--- Start RECORD SET ---

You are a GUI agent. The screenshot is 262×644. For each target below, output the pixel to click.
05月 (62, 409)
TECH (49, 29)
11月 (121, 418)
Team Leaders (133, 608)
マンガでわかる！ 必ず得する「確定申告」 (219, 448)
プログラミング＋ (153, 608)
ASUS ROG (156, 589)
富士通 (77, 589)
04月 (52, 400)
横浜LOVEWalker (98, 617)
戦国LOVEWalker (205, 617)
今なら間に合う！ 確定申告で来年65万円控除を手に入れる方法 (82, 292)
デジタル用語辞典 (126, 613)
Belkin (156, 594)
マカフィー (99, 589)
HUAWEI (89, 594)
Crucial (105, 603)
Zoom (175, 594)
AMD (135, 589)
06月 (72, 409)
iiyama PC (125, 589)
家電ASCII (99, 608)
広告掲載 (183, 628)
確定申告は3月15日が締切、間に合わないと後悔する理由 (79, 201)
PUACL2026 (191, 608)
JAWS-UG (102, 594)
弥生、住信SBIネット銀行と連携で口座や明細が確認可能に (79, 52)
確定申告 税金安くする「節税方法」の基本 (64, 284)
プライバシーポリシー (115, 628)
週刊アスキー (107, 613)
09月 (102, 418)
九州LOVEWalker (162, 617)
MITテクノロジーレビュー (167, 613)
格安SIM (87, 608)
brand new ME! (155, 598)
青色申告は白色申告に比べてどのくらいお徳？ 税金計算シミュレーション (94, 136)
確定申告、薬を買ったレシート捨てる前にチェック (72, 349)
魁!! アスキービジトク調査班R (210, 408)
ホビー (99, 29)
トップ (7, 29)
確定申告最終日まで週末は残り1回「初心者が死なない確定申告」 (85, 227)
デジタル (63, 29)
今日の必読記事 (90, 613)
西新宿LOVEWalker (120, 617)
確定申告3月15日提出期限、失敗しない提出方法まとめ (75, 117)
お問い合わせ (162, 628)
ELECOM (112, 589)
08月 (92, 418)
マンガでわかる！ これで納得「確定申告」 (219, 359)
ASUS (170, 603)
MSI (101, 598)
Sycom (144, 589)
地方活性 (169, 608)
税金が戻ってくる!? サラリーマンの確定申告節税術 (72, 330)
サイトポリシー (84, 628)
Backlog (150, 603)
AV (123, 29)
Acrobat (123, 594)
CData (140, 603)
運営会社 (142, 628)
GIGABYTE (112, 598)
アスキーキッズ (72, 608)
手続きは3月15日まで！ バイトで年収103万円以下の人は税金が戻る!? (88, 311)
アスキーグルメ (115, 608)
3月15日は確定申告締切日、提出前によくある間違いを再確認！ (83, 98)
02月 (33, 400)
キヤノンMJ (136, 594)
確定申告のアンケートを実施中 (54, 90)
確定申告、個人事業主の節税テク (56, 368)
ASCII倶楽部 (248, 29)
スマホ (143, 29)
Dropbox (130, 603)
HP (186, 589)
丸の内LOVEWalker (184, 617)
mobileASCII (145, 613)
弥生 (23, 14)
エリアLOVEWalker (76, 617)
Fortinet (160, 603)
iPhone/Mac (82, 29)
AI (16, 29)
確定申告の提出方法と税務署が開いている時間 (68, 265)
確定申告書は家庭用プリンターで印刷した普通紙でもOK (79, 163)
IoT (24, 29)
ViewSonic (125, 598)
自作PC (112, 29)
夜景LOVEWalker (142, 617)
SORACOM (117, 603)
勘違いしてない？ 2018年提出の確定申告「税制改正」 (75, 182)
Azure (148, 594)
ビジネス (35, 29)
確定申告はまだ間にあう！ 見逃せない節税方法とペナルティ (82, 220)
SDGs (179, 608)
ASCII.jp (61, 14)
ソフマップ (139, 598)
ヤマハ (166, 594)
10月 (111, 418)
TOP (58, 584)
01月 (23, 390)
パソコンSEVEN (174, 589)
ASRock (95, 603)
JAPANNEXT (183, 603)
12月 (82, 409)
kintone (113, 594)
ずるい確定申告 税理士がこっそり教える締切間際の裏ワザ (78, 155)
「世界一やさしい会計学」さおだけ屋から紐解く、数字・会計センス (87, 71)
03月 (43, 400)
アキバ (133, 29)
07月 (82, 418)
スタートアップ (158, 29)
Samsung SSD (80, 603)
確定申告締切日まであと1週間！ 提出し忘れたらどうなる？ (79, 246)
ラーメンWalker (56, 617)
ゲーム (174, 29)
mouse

--- End RECORD SET ---

TASK REQUIREMENTS – How many of the lines above contain the string "マンガでわかる"? Reply with the number alone.

OUTPUT BELOW – 2